A couple of things happened recently that set me thinking about sampling. The first was a brilliant webinar hosted by the British Academy of Management (BAM). The speaker was a quantitative researcher and was giving tips on how to present quantitative data analysis successfully. I lean naturally toward qualitative work so I attended the webinar to get a better understanding of research methods outside my comfort zone. The points the speaker made about sampling were fascinating and made me think deeply about the importance (and difficulty) of getting it right if you want to be able to publish the results. The second thing was a tutorial with one of my PhD students who is preparing for the primary research phase – we spent nearly a whole hour just discussing sampling and how to get it right. Sampling is not easy – it is complex, layered and involves careful decision making to ensure it is justifiable.
The first question to ask is, why are you sampling at all? Why can’t you include the whole population, i.e. everyone concerned in your study? The answer is probably because there are too many in the total population so it would take a lot of time and money and resources to include them all, making your project logistically impossible. The sample you use needs to be representative of the total population. As some populations are extremely complex, this is a huge challenge. You have to start by understanding the population. Can you describe it accurately?

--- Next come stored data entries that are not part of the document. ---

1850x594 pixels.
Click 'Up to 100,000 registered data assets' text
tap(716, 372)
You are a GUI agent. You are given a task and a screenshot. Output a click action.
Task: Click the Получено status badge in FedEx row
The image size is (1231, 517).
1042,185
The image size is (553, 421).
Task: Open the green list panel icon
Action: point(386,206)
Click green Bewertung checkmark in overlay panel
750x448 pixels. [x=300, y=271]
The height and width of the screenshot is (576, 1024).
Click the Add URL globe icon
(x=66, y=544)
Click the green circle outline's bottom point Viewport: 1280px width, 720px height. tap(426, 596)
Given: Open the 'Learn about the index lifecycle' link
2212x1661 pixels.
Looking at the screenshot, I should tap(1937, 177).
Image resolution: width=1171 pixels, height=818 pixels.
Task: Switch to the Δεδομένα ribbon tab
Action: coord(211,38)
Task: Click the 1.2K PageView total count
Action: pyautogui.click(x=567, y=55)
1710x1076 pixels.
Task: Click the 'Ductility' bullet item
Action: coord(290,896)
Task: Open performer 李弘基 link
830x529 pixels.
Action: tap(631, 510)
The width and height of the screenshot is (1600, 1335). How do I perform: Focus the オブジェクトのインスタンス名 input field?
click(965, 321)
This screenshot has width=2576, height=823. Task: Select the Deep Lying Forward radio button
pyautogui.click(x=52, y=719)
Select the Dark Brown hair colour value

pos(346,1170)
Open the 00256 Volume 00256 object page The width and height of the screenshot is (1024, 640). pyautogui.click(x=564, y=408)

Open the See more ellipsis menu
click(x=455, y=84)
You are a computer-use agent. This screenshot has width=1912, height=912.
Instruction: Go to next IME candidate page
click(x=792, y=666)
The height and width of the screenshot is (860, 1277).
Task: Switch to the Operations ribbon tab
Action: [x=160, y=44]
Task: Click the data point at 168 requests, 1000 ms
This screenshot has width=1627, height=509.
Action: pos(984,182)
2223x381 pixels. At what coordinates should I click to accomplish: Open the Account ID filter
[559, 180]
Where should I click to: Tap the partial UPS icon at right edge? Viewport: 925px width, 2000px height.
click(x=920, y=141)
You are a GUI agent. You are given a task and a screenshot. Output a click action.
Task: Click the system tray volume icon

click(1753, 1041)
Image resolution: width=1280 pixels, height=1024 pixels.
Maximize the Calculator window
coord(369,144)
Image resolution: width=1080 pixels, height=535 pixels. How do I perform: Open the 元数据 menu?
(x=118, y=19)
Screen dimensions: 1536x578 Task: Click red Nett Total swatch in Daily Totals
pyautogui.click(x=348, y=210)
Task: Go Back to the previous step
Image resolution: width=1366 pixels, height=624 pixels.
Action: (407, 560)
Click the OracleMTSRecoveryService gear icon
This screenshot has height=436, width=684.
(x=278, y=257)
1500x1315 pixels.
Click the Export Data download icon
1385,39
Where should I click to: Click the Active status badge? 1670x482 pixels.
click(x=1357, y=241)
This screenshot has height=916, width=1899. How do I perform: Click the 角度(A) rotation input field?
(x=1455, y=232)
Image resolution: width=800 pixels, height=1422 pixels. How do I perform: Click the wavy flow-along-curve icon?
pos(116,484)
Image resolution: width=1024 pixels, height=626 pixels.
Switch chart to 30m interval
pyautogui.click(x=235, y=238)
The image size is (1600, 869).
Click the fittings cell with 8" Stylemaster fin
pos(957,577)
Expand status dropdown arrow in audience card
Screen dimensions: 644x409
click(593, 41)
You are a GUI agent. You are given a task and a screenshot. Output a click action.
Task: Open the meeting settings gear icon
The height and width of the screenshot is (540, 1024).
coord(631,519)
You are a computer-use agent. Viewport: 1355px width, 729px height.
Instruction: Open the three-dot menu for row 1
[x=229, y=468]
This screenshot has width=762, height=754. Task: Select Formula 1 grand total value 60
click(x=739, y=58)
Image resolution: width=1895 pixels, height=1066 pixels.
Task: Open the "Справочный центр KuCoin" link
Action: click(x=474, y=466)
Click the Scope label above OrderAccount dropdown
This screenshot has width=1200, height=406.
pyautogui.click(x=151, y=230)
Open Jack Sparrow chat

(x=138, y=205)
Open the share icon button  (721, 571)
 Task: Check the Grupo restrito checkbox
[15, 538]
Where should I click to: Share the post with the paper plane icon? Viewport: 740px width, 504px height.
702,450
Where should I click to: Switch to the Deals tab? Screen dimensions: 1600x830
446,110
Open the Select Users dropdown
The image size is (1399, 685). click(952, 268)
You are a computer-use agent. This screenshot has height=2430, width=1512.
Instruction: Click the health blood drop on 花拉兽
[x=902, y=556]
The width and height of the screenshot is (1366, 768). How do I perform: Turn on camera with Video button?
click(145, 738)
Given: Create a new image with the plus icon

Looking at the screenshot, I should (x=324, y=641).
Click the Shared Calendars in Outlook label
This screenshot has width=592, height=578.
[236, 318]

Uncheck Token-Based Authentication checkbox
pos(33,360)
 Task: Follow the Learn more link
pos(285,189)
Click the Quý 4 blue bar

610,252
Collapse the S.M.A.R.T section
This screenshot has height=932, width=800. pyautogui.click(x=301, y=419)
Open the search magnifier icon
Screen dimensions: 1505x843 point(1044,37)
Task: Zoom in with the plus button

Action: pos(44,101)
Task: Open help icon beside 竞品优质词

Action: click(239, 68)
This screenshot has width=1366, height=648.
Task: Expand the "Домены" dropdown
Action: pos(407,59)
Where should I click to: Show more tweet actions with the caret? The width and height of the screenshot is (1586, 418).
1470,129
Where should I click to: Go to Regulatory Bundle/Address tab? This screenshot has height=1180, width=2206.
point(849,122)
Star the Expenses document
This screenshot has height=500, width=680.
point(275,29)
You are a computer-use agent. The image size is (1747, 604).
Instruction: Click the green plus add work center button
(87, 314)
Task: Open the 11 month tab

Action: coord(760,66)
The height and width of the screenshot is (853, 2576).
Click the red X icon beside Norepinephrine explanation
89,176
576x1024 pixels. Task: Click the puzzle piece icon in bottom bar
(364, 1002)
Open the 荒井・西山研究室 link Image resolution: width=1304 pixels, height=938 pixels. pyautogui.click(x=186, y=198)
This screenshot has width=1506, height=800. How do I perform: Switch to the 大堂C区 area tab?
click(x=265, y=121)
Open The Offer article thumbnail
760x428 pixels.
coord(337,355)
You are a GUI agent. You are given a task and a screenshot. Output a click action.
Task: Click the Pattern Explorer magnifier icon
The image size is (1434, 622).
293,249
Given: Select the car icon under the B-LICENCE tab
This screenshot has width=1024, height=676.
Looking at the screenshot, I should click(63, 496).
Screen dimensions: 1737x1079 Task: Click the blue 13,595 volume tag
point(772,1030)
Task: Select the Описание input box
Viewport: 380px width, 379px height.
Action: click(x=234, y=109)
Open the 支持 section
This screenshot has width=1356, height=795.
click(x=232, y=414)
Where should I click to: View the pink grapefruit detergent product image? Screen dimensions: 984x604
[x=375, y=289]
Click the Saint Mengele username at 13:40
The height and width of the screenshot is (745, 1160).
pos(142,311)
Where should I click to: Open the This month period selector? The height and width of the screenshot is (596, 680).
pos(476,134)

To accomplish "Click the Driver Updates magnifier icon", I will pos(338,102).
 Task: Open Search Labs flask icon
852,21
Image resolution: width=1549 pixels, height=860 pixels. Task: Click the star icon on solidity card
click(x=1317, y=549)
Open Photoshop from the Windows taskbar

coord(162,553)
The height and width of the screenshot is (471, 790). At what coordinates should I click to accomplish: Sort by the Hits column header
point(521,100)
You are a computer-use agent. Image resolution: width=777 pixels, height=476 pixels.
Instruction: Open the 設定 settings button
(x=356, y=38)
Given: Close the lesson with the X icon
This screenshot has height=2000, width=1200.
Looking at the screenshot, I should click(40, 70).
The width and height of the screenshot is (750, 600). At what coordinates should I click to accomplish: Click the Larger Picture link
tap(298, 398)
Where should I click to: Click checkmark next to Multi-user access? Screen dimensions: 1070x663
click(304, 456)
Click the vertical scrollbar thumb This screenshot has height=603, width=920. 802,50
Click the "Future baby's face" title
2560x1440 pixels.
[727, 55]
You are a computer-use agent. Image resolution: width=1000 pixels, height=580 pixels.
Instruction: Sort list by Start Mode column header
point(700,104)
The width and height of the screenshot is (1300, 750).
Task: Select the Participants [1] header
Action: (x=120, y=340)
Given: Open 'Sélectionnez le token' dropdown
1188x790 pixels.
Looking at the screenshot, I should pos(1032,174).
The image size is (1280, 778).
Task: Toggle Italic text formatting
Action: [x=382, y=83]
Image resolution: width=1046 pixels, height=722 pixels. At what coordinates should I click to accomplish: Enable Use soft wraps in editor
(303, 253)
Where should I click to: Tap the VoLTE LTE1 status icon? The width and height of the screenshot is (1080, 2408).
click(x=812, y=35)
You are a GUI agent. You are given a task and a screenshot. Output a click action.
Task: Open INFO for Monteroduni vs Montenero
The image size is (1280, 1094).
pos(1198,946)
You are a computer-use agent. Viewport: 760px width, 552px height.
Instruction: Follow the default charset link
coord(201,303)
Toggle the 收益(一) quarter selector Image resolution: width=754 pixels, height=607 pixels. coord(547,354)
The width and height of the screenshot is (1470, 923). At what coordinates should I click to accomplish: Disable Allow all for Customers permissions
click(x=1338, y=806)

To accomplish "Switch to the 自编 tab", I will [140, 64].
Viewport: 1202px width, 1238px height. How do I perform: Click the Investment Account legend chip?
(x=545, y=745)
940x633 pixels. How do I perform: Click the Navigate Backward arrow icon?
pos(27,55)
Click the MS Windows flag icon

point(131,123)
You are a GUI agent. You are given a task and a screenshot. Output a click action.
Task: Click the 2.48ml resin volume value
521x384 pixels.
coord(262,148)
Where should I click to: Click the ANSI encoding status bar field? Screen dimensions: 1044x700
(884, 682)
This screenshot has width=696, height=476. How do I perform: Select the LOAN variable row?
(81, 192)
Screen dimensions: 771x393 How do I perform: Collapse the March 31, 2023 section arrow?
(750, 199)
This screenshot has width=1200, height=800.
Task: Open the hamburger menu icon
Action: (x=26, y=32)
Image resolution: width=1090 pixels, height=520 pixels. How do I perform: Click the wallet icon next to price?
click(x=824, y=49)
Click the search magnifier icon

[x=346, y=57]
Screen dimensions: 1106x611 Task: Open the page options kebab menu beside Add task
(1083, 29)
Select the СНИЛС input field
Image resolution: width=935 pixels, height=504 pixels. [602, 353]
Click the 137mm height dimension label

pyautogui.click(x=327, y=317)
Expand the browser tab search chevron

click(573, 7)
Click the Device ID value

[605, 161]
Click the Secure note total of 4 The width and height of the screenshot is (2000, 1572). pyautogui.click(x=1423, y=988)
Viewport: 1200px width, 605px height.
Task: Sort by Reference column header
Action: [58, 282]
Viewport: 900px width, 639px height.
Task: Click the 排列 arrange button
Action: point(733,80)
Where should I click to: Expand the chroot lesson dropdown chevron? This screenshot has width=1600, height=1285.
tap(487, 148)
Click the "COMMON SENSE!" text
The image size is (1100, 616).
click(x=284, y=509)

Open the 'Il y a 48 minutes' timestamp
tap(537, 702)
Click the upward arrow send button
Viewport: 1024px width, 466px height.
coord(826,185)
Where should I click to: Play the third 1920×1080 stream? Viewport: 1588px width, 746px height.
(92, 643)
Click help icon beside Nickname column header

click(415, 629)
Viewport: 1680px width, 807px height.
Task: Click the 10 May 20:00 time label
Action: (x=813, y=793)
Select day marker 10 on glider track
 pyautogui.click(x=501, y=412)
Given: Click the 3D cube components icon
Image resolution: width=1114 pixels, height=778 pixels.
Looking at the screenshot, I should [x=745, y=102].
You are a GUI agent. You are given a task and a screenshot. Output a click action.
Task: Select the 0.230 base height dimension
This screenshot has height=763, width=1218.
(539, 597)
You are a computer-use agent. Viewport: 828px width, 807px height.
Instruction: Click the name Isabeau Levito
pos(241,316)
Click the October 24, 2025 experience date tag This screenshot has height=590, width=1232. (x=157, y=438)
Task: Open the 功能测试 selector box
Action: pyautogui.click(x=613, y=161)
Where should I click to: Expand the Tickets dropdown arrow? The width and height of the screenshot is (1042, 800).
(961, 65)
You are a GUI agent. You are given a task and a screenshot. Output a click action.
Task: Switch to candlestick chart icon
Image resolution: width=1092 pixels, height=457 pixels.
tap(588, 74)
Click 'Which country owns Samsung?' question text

If not, you may need to do some research about the population before you start thinking about sampling so you can make sure it’s truly representative.
For example, how would you draw a representative sample of students at a university? The population includes students from age 18 upwards studying at access, HND, undergraduate, postgraduate taught and postgraduate research levels, from a large number of different countries, ethnicities, genders, races, cultures, with different abilities and health issues, with a range of different home circumstances and studying a host of different subjects. How do you draw a sample that represents such a complex population? There’s no easy answer, unfortunately.
Sampling methods
There are several recognised ways of drawing a sample. The one preferred by many researchers is random sampling. Selecting people at random means that everyone in the population has an equal chance of being included in the sample. You could achieve this by putting the names of all students at a university into a hat (it would have to be a huge hat) and then drawing out the names. Or you could put the names in a long list in Word or Excel and then select every 10th name, although this might present problems of clustering of similar surnames so it would be safer to use student numbers instead. This would have the added bonus of making the sample anonymous. The benefit of a random sample is that it reduces potential bias in the selection process. This sounds great but it’s quite hard to achieve in some cases. And there is a further problem with simple random sampling – would the sample be truly representative of the complex population described?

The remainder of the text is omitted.